Today, many women are asking to choose the birth position that is most comfortable for them. Freedom to do so can make a woman feel more confident about managing birth and labor. Women who choose their own methods may feel more satisfied with the entire experience.

If it’s important to you, discuss it with your healthcare provider. Ask about the facilities at the hospital you will use; some have special equipment, such as birthing chairs, squatting bars or birthing beds. Positions you might consider for your labor are described below.

Walking and standing are good positions to use during early labor. Walking may help you breathe more easily and relax more. Standing in a warm shower may provide relief. When walking, be sure someone is with you to offer support.

There has been some debate about walking during labor. Some believe walking helps move the baby into position more quickly, dilates the cervix faster and makes labor more pain free. Others believe walking puts the woman at risk of falling and doesn’t allow for fetal monitoring. One study of more than 1000 pregnant women showed walking had no effects. We believe the bottom line is that it’s a personal decision on your part, and you should be allowed to decide what feels best for you.

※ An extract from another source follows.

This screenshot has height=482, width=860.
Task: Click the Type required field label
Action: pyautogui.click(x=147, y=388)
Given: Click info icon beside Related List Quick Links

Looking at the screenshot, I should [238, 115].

Sitting can slow labor. Sitting to rest after walking or standing is OK, but sitting can be uncomfortable during a contraction.

Tip for Week 40

If you want to use a different labor position, massage, relaxation techniques and/or hypnotherapy to relieve labor pain, don’t wait until you’re in labor to ask about it. Discuss it with your healthcare provider at one of your prenatal visits.

Kneeling on hands and knees is a good way to relieve the pain of back labor. Kneeling against a support, such as a chair or your partner, stretches your back muscles. The effects of kneeling are similar to those of walking and standing.

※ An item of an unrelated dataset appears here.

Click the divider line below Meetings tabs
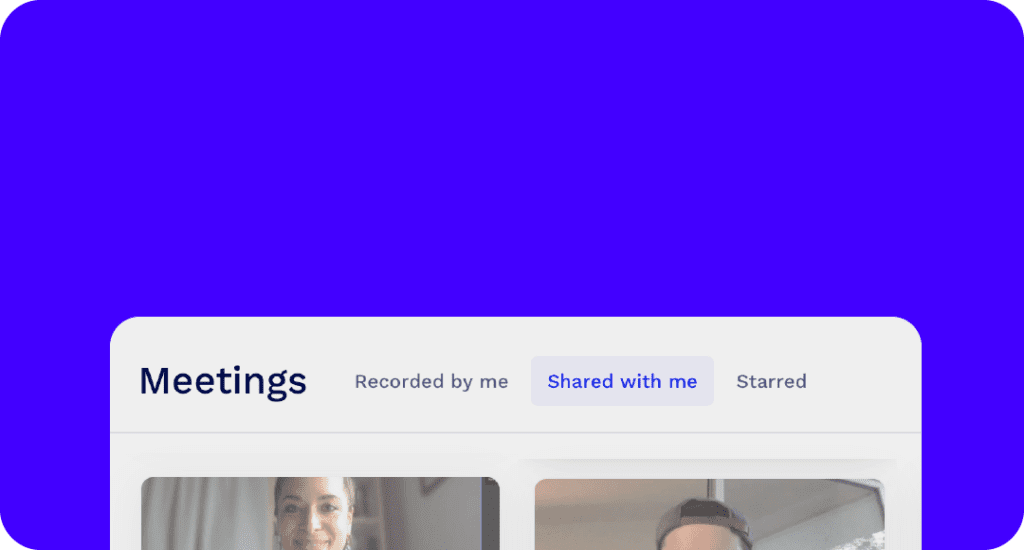 (516, 432)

When you can’t stand, walk or kneel, lie on your side. If you receive pain medication, you’ll need to lie down. Lie on your left side, then turn onto your right side.

Although lying on your back is the most common position used for labor, it can slow labor. It can also make your blood pressure drop and cause your baby’s heart rate to drop. If you lie on your back, elevate the head of the bed and put a pillow under one hip so you are not flat on your back.